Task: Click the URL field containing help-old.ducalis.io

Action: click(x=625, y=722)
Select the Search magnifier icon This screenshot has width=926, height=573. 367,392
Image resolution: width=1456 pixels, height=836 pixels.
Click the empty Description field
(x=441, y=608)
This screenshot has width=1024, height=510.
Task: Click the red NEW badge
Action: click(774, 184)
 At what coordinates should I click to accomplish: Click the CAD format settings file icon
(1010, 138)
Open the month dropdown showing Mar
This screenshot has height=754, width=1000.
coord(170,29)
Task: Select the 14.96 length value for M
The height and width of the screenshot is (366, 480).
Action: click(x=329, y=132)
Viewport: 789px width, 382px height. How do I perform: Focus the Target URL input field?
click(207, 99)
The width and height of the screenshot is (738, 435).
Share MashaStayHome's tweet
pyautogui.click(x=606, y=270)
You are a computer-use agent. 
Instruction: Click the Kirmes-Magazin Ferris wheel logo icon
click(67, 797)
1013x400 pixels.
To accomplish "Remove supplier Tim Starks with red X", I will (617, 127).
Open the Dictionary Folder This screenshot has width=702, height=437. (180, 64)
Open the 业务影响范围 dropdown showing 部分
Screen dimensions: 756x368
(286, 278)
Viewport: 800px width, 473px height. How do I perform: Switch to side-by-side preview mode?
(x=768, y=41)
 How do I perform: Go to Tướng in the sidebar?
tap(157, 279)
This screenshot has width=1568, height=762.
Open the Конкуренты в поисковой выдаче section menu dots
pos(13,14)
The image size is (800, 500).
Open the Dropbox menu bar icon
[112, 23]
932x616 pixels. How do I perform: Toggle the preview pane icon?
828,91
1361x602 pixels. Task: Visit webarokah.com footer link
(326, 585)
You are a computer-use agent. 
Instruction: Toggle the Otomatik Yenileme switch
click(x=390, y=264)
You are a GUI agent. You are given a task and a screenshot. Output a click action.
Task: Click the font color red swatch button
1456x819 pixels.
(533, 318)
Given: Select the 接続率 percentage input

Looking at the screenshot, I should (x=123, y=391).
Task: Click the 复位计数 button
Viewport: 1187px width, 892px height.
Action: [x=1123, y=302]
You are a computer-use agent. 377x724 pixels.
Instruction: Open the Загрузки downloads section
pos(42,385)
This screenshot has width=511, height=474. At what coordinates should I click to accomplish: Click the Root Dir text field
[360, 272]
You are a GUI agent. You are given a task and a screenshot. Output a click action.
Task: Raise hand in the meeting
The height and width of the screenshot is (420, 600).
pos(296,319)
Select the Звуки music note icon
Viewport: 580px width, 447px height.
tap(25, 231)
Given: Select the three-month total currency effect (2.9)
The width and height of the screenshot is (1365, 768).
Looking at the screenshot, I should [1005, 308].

********************

#### Aim of the task
Return the final stretch of the listing exactly, starting with the line that contains "Open the Dictionary" and ending with the last line.

#### Output for this exercise
Open the Dictionary Folder This screenshot has width=702, height=437. (180, 64)
Open the 业务影响范围 dropdown showing 部分
Screen dimensions: 756x368
(286, 278)
Viewport: 800px width, 473px height. How do I perform: Switch to side-by-side preview mode?
(x=768, y=41)
 How do I perform: Go to Tướng in the sidebar?
tap(157, 279)
This screenshot has width=1568, height=762.
Open the Конкуренты в поисковой выдаче section menu dots
pos(13,14)
The image size is (800, 500).
Open the Dropbox menu bar icon
[112, 23]
932x616 pixels. How do I perform: Toggle the preview pane icon?
828,91
1361x602 pixels. Task: Visit webarokah.com footer link
(326, 585)
You are a computer-use agent. 
Instruction: Toggle the Otomatik Yenileme switch
click(x=390, y=264)
You are a GUI agent. You are given a task and a screenshot. Output a click action.
Task: Click the font color red swatch button
1456x819 pixels.
(533, 318)
Given: Select the 接続率 percentage input

Looking at the screenshot, I should (x=123, y=391).
Task: Click the 复位计数 button
Viewport: 1187px width, 892px height.
Action: [x=1123, y=302]
You are a computer-use agent. 377x724 pixels.
Instruction: Open the Загрузки downloads section
pos(42,385)
This screenshot has width=511, height=474. At what coordinates should I click to accomplish: Click the Root Dir text field
[360, 272]
You are a GUI agent. You are given a task and a screenshot. Output a click action.
Task: Raise hand in the meeting
The height and width of the screenshot is (420, 600).
pos(296,319)
Select the Звуки music note icon
Viewport: 580px width, 447px height.
tap(25, 231)
Given: Select the three-month total currency effect (2.9)
The width and height of the screenshot is (1365, 768).
Looking at the screenshot, I should [1005, 308].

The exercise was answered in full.